Alauda Build of NVIDIA GPU Device Plugin

English

Installation

Prerequisites

Cluster administrator access to your ACP cluster
NvidiaDriver: v450+
ACP version: v3.18,v4.0,v4.1

Procedure

Installing Nvidia driver in your gpu node

Prefer to Installation guide of Nvidia Official website

Installing Nvidia Container Runtime

Prefer to Installation guide of Nvidia Container Toolkit

Add Nvidia yum library in GPU node

Note: Make sure the GPU node can access nvidia.github.io

distribution=$(. /etc/os-release;echo $ID$VERSION_ID) && curl -s -L https://nvidia.github.io/libnvidia-container/$distribution/libnvidia-container.repo | sudo tee /etc/yum.repos.d/nvidia-container-toolkit.repo
yum makecache -y

When the message "Metadata cache created." appears, it indicates that the addition was successful.

Installing Nvidia Container Runtime

yum install nvidia-container-toolkit -y

When the prompt "Complete!" appears, it means the installation is successful.

Configuring the default Container Runtime

On GPU nodes that have nvidia-container-toolkit installed and that need to use the current plugin, need to configure the default container runtime.

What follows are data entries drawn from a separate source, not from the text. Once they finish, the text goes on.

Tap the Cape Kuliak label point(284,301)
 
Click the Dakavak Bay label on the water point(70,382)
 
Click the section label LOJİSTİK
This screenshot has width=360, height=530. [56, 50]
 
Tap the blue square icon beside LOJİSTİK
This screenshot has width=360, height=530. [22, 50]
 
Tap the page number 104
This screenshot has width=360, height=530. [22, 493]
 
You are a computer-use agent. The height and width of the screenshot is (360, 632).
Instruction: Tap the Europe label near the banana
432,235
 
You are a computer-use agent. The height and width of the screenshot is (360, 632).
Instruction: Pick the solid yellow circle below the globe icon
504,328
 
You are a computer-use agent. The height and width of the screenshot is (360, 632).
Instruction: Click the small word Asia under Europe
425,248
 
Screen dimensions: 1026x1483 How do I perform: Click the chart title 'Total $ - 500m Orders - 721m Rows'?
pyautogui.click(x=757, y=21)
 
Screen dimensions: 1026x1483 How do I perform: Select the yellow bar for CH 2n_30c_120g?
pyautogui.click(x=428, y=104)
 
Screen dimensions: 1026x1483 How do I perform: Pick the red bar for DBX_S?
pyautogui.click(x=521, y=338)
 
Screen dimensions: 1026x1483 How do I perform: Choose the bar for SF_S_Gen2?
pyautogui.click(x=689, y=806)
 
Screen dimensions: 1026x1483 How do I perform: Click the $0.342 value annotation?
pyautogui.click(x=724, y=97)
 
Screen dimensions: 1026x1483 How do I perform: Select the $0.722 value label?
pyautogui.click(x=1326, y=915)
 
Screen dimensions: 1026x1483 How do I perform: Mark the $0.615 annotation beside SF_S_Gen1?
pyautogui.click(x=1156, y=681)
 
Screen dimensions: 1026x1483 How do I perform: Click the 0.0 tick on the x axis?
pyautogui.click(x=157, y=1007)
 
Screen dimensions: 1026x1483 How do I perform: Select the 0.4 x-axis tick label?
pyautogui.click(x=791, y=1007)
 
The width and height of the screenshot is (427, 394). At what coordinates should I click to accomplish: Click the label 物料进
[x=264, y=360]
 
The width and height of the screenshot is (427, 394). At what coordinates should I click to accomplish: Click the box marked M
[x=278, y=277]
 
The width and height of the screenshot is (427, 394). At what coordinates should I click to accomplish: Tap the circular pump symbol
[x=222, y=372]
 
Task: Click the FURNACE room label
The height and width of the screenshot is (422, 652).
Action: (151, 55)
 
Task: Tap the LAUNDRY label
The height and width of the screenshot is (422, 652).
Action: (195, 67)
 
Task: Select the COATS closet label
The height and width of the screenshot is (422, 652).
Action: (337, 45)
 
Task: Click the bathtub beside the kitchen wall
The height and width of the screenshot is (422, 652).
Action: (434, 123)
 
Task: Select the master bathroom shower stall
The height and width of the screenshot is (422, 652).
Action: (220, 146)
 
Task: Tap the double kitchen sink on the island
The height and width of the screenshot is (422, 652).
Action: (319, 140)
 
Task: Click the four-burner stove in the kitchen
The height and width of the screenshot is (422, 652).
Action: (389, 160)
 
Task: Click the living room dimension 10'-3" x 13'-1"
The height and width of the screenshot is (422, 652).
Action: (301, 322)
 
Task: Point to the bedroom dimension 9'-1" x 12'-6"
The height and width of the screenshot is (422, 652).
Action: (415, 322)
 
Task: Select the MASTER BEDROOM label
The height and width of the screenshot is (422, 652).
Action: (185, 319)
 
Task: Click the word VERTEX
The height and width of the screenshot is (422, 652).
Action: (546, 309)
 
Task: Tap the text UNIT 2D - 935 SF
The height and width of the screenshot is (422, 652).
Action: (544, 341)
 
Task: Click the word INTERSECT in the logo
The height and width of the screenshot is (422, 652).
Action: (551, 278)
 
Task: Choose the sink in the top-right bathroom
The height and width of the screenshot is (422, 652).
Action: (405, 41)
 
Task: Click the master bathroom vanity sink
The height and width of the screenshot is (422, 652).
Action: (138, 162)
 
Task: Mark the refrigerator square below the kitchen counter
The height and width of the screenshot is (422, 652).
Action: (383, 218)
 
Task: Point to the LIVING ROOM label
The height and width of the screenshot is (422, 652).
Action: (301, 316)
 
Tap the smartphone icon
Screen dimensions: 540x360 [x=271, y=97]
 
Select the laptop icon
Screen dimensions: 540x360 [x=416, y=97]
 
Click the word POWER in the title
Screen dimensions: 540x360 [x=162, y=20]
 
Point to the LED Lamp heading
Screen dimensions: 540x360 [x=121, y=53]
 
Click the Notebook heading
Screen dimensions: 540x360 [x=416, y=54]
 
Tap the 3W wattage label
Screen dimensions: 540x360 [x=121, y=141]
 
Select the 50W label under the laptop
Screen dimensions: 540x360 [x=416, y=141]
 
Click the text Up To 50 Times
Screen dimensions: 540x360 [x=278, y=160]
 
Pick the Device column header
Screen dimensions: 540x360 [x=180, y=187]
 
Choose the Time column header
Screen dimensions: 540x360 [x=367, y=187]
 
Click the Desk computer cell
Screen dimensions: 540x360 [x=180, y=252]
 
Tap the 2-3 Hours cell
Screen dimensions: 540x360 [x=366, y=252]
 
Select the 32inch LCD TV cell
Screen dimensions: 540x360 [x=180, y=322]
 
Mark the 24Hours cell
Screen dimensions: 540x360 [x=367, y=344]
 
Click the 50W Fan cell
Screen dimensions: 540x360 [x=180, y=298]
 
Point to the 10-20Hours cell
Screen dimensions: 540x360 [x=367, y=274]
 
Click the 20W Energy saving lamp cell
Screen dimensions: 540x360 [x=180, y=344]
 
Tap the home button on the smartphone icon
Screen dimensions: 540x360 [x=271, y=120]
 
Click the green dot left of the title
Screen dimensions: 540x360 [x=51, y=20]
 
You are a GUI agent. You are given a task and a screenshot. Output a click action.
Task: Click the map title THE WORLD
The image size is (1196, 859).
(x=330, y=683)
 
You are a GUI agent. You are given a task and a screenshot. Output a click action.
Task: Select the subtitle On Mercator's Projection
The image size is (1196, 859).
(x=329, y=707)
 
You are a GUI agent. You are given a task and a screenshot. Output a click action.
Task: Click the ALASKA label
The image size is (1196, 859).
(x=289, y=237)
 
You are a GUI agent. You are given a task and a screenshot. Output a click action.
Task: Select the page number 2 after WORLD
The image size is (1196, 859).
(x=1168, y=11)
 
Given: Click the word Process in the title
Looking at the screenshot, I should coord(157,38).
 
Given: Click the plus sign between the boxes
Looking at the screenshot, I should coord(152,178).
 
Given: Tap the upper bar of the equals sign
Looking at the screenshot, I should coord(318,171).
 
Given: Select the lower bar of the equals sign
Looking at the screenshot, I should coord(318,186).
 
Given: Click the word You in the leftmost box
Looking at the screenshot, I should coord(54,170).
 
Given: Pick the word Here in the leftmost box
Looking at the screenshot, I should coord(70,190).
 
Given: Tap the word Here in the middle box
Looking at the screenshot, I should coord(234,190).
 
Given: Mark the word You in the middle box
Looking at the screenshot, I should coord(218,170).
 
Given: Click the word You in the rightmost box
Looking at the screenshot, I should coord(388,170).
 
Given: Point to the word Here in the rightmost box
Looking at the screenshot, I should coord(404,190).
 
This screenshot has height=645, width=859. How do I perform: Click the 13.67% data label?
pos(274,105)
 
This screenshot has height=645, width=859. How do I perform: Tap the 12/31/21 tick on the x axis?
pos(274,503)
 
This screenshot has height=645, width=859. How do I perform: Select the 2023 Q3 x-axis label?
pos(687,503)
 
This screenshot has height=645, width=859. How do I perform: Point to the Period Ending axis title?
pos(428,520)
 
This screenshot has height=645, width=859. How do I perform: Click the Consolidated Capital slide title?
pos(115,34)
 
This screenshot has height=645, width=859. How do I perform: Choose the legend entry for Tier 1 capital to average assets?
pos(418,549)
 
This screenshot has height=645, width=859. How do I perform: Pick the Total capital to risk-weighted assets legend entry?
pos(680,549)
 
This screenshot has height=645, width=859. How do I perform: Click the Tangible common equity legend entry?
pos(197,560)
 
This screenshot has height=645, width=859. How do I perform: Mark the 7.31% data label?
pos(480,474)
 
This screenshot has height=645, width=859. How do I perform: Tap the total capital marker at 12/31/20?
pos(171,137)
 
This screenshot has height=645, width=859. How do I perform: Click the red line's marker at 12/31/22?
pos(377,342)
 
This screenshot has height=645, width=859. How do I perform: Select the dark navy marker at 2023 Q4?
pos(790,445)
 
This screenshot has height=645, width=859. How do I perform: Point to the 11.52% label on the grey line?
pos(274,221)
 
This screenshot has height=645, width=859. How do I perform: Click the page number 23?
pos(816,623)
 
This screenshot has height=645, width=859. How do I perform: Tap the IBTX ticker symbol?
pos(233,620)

Add the following configuration to the file:

Containerd: Update the /etc/containerd/config.toml file, Check whether the nvidia runtime exists, and then update default_runtime_name to nvidia.

[plugins]
 [plugins."io.containerd.grpc.v1.cri"]
   [plugins."io.containerd.grpc.v1.cri".containerd]
...
      default_runtime_name = "nvidia"
...
        [plugins."io.containerd.grpc.v1.cri".containerd.runtimes]
...
          [plugins."io.containerd.grpc.v1.cri".containerd.runtimes.runc]
            runtime_type = "io.containerd.runc.v2"
            runtime_engine = ""
            runtime_root = ""
            privileged_without_host_devices = false
            base_runtime_spec = ""
            [plugins."io.containerd.grpc.v1.cri".containerd.runtimes.runc.options]
              SystemdCgroup = true
          [plugins."io.containerd.grpc.v1.cri".containerd.runtimes.nvidia]
            privileged_without_host_devices = false
            runtime_engine = ""
            runtime_root = ""
            runtime_type = "io.containerd.runc.v1"
            [plugins."io.containerd.grpc.v1.cri".containerd.runtimes.nvidia.options]
              BinaryName = "/usr/bin/nvidia-container-runtime"
              SystemdCgroup = true
...

Docker: Update the /etc/docker/daemon.json file:

{
...
   "default-runtime": "nvidia",
   "runtimes": {
   "nvidia": {
       "path": "/usr/bin/nvidia-container-runtime"
       }
   },
...
}

Restarting Containerd / Docker

Containerd

$ systemctl restart containerd

# Check Default Runtime is nvidia
$ crictl info |grep Runtime
...
      "defaultRuntimeName": "nvidia"
...

Docker


$ systemctl restart docker

# Check Default Runtime is nvidia
$ docker info |grep Runtime
...
 Default Runtime: nvidia

Downloading Cluster plugin

INFO

Alauda Build of NVIDIA GPU Device Plugin cluster plugin can be retrieved from Customer Portal.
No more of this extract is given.